Even if you have data stored on media that you can still read, there’s the problem of actually accessing it.  When I was working for a different provincial ministry, I asked our key IT contact about the process involved with restoring critical information back to our file servers if they were ever damaged or lost.  He told me, no problems, we have the data on backup tapes, cycled at varied intervals, all protected off-site, in a vault, or wherever.  Unfortunately, in order to restore the image backups, you had to have a new server that was the exact same configuration as the one that you’ve lost.  That is the big challenge – how do you get the exact same server as the one you lost if the one you lost is 1, 2, or 3 years old?  Technology moves on.  Vendors generally don’t offer systems and configurations that they did 1, 2, or 3 years ago.

His answer was that unless we got the exact same configuration, we would not be able to restore data off our tapes.  Simple as that.  How long would that take?  Anyone’s guess.  If you had the system on-hand, it would take a few hours to restore the data.  But if you didn’t, it could take a week, two weeks, or even a month or more to get the right machine delivered.  That’s unacceptable for critical data that you must have on-hand for business continuity purposes.

How much worse would it be for an archivist or any sort of researcher trying to get the data off that tape 10, 15, 25, 50, or 100 years from now?   They probably would never be able to get the records and information off there.  It would, for all intents and purposes, be absolutely lost to us, even if the physical media itself survived.

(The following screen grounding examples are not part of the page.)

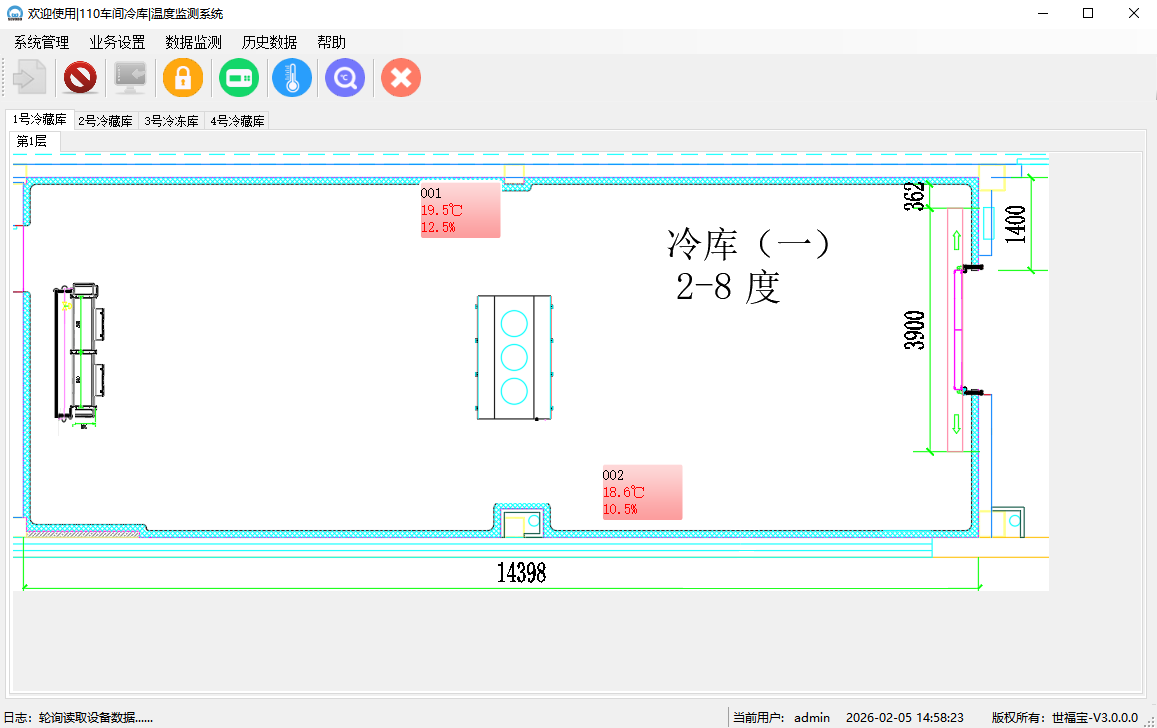This screenshot has width=1157, height=728.
Task: Switch to the 4号冷藏库 tab
Action: [x=237, y=121]
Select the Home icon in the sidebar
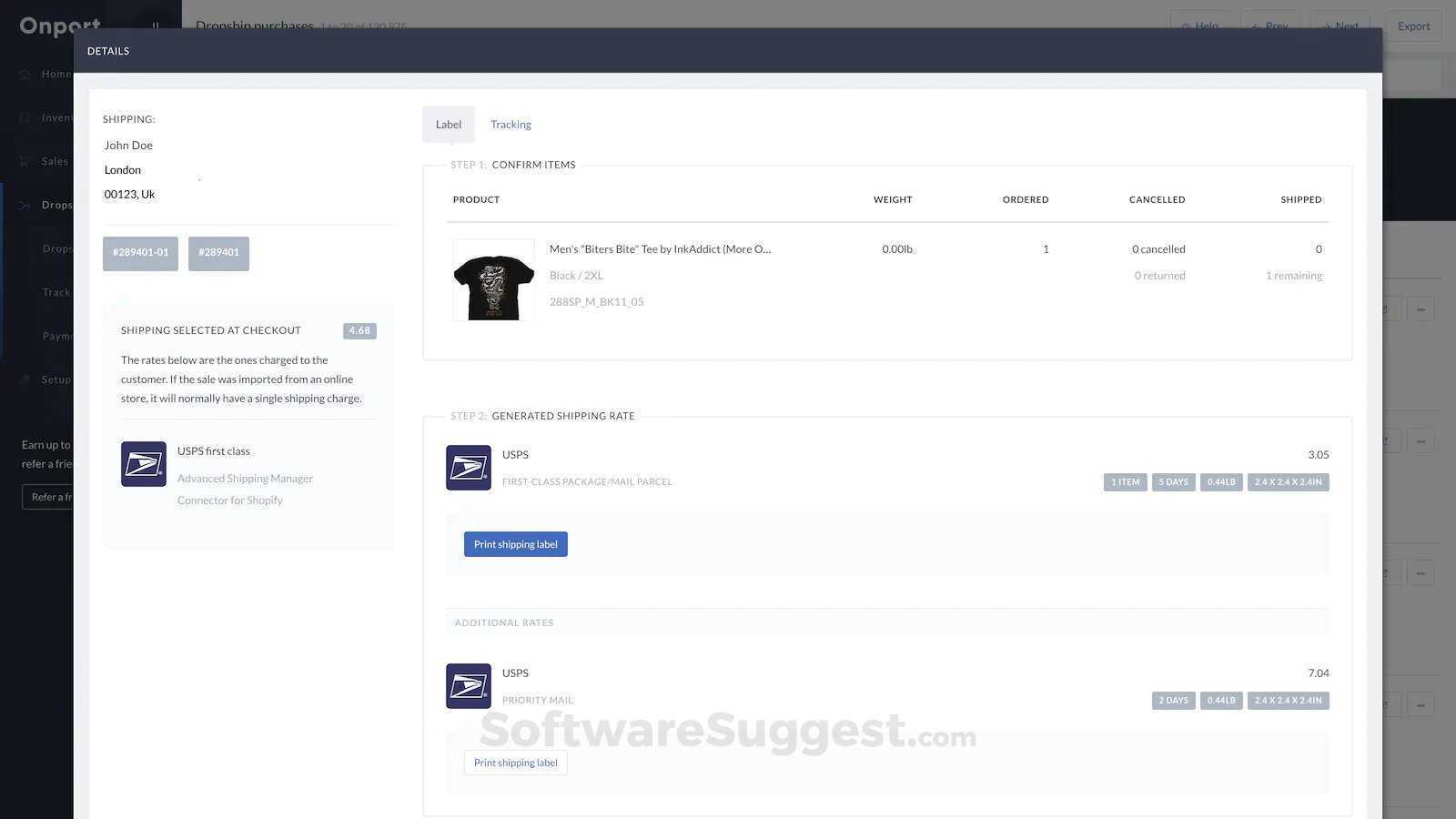The image size is (1456, 819). click(25, 74)
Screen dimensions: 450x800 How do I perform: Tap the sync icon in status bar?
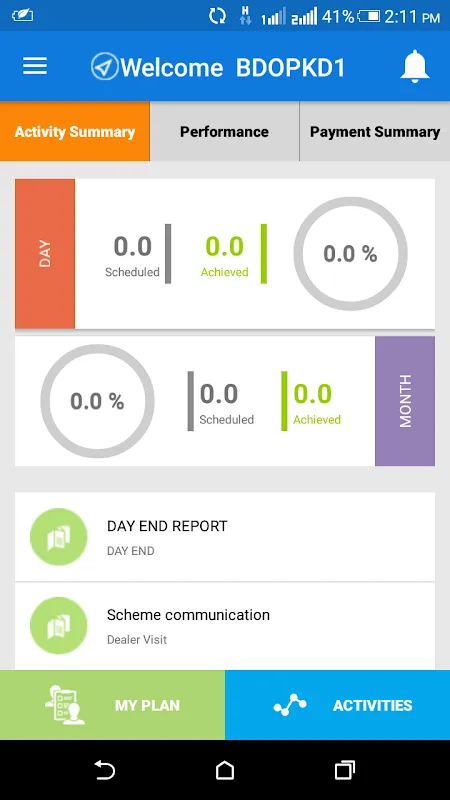(x=217, y=16)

The move from physical records to digital records is one of the big challenges and headaches that archivists around the world are wrestling with.  There’s no going back to a world that relies on paper and physical documentation.  But key, critical data and information needs to be stored and protected in physical form.  There simply is no choice in the matter.

There are business continuity reasons for this in the short-term.  There are historical archival reasons for this in the long-term.

Etchings on stone slabs will survive for thousands of years.  Printed material will survive for centuries.  Digital data may only survive for a handful of years.

If everything goes right, digital data is magnificent.  But things will go wrong, somewhere down the road.  You might need to access information stored in a digital file that you can’t open anymore.  Or maybe you don’t even have the hardware to read the media.  Or, perhaps someone millennia later is trying to learn about our age or about something that happens in our age.

The article that I linked to above talks about how our knowledge legacy will really only be what we have on printed media.  Digital content will all be lost in due time.  I agree with that view, and I just wanted to point out that there are also near-term, dollars-and-cents reasons for worrying about putting all your eggs in the digital basket.